**Your task**:
Transcribe the lines below exactly, starting at the line that contains "Viewport: 728px width, 1425px" and ending at the line that contains "Action: tap(21, 583)", with both of those lines included. Give only those lines.
******************************
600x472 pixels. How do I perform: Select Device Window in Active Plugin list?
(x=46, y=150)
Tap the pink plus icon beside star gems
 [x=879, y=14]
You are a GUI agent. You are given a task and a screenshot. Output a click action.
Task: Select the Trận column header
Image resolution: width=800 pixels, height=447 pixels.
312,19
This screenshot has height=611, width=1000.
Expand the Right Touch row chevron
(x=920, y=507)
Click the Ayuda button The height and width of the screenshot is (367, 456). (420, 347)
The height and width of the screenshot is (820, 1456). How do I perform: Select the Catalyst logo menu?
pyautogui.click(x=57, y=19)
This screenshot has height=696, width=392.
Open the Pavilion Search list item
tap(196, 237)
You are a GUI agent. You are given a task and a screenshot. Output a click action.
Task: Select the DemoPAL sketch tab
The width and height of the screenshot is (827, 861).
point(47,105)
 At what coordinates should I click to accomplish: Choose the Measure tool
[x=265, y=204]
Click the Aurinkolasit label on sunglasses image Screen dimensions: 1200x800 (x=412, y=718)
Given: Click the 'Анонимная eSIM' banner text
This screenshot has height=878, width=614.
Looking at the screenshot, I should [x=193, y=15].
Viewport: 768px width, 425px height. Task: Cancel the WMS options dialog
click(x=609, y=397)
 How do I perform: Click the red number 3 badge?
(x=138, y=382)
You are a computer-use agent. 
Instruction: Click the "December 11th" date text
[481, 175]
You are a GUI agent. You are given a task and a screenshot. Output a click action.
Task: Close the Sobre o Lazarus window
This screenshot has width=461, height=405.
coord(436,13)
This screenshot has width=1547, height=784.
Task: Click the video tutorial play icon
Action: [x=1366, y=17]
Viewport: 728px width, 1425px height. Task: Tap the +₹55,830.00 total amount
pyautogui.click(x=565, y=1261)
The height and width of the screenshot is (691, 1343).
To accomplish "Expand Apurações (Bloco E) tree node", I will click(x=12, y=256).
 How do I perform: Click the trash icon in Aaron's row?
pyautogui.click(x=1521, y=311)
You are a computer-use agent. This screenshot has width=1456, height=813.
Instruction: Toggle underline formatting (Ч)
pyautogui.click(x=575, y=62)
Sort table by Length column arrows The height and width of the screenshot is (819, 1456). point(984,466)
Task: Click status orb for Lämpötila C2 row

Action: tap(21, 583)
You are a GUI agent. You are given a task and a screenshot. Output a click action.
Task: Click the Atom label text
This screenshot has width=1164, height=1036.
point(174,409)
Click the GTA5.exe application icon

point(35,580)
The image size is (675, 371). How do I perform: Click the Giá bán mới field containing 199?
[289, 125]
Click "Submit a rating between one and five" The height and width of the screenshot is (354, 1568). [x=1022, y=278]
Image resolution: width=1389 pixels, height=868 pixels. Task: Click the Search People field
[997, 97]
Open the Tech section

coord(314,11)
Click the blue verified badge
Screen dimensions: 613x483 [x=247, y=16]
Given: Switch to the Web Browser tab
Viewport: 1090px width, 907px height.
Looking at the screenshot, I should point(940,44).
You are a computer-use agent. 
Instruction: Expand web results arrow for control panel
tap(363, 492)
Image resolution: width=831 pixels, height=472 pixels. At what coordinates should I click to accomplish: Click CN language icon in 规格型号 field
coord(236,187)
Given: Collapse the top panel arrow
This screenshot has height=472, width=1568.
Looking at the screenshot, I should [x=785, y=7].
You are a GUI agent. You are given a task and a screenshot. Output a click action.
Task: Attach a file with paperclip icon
******************************
**Complete response**:
Viewport: 728px width, 1425px height. Task: Tap the +₹55,830.00 total amount
pyautogui.click(x=565, y=1261)
The height and width of the screenshot is (691, 1343).
To accomplish "Expand Apurações (Bloco E) tree node", I will click(x=12, y=256).
 How do I perform: Click the trash icon in Aaron's row?
pyautogui.click(x=1521, y=311)
You are a computer-use agent. This screenshot has width=1456, height=813.
Instruction: Toggle underline formatting (Ч)
pyautogui.click(x=575, y=62)
Sort table by Length column arrows The height and width of the screenshot is (819, 1456). point(984,466)
Task: Click status orb for Lämpötila C2 row

Action: tap(21, 583)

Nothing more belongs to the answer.